[Stored records]
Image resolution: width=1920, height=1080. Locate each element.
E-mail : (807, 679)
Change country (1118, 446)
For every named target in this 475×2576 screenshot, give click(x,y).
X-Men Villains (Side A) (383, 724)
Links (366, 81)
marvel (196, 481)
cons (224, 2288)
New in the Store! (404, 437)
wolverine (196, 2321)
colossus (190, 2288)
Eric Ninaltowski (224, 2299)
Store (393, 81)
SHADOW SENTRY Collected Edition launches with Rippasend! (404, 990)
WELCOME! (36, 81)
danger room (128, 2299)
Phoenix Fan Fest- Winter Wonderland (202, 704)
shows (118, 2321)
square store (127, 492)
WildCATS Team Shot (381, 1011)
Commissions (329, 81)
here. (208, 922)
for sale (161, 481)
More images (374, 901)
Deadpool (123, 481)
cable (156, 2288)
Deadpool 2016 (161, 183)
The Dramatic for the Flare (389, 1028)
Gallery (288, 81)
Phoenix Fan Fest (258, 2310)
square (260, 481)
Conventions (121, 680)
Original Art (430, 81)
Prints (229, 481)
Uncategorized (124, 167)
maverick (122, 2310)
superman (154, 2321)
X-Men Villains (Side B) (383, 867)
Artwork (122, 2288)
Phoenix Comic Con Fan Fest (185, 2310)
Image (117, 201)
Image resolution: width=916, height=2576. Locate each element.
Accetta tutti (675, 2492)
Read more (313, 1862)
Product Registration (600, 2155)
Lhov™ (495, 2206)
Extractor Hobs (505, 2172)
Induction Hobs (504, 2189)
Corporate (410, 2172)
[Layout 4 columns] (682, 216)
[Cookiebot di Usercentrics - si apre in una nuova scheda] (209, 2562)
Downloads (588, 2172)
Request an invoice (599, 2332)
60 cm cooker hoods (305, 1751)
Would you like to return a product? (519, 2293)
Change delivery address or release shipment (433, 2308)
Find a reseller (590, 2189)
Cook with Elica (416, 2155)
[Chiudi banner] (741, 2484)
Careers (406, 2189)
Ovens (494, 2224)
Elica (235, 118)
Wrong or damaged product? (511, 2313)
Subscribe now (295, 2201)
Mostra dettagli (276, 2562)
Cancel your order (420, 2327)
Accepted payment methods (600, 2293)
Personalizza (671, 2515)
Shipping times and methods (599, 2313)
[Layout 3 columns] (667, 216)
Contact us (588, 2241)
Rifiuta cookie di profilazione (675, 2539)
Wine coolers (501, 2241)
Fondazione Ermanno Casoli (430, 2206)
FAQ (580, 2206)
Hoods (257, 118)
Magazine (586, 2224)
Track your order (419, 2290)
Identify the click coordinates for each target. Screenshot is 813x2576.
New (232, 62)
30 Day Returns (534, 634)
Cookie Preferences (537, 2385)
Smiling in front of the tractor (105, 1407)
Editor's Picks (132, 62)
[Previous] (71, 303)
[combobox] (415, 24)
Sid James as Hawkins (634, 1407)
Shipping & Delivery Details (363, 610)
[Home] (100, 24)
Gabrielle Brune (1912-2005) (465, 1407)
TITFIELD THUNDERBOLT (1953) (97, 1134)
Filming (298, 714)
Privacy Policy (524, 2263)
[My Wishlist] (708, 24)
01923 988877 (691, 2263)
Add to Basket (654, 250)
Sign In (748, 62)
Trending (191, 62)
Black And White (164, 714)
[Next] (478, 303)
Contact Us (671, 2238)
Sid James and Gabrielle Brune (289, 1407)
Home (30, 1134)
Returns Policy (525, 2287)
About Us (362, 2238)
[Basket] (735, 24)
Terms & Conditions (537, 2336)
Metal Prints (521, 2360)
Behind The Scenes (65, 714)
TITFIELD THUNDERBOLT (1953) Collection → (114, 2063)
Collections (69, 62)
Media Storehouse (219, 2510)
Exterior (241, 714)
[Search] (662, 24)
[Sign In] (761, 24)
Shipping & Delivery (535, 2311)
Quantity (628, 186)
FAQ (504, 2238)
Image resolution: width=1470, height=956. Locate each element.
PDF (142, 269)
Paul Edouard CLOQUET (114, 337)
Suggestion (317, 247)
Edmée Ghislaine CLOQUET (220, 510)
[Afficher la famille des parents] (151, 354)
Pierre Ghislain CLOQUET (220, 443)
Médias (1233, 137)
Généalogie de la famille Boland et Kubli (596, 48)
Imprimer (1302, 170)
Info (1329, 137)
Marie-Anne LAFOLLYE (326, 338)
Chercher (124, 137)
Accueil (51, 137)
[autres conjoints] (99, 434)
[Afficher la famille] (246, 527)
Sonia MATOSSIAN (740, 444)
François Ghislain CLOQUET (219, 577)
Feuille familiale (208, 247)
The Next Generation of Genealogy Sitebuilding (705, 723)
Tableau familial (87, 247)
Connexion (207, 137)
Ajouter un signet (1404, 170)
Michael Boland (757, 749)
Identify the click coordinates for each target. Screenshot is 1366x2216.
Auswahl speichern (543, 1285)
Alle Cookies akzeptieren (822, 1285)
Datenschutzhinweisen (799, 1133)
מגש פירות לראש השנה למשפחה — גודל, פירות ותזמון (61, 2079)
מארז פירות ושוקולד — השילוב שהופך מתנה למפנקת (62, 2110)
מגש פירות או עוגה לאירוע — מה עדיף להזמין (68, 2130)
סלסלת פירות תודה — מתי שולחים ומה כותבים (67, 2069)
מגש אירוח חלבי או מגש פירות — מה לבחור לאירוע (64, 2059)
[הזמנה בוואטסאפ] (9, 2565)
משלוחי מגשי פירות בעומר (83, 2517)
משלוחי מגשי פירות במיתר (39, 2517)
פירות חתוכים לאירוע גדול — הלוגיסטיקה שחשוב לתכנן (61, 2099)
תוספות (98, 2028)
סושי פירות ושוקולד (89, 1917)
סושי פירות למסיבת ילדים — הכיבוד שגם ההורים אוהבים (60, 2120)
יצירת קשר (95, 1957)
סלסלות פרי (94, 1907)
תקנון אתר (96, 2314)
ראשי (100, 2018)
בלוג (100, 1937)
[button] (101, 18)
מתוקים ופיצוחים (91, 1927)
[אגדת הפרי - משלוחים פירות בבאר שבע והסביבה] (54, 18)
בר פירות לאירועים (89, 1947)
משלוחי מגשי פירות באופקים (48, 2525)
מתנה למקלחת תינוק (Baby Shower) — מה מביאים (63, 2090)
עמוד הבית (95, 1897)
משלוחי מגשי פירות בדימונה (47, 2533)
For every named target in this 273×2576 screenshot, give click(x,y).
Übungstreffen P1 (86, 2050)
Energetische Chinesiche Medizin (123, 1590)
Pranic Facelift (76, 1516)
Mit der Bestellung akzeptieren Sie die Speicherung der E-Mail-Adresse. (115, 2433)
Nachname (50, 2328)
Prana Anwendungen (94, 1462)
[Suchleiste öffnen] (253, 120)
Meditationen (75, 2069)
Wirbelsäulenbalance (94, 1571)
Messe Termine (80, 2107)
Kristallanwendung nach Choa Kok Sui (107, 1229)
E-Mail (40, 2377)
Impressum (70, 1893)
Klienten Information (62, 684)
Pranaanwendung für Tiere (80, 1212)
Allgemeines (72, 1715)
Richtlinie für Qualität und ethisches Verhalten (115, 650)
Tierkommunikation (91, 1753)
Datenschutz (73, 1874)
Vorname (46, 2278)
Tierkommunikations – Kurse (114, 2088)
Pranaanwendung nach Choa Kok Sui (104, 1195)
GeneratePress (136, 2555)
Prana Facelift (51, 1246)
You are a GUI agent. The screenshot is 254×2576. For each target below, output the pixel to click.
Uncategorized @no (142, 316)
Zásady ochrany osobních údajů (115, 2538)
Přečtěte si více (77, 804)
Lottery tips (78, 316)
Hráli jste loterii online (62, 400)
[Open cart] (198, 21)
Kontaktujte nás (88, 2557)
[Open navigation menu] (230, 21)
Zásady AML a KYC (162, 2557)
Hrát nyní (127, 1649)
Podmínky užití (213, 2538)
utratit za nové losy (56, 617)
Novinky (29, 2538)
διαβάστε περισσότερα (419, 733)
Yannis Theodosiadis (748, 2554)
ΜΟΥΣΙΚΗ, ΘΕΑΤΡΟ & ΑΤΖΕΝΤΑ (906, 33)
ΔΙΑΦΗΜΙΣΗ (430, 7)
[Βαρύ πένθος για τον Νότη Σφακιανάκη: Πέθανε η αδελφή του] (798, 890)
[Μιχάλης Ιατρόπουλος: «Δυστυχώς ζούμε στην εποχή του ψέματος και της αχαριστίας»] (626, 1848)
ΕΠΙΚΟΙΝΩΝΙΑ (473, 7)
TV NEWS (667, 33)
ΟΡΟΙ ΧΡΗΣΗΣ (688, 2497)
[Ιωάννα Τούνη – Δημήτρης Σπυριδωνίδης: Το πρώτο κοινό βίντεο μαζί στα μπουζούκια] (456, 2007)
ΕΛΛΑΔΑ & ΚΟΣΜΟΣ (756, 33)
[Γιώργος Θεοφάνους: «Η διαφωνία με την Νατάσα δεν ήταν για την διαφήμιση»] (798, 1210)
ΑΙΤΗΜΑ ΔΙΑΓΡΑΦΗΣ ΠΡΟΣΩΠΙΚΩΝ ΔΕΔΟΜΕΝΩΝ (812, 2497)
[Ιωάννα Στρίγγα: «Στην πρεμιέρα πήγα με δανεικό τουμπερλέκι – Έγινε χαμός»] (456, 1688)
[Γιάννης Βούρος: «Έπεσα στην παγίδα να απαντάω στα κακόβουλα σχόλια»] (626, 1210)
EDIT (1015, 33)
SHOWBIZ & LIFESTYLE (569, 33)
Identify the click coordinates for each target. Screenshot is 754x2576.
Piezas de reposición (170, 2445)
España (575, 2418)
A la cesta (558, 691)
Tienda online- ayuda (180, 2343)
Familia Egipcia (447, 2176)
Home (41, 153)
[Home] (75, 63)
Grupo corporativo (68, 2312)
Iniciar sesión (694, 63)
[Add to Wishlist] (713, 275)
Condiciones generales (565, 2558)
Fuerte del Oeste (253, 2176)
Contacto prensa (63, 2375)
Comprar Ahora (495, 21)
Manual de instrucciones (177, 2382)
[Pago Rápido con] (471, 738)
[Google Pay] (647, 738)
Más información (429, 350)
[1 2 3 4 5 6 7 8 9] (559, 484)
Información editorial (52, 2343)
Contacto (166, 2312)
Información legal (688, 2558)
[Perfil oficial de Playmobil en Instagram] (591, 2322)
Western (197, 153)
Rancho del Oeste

— Task statement —
Go through the records and count the lines that include "Gabrielle", then give only that number.

— Response area —
2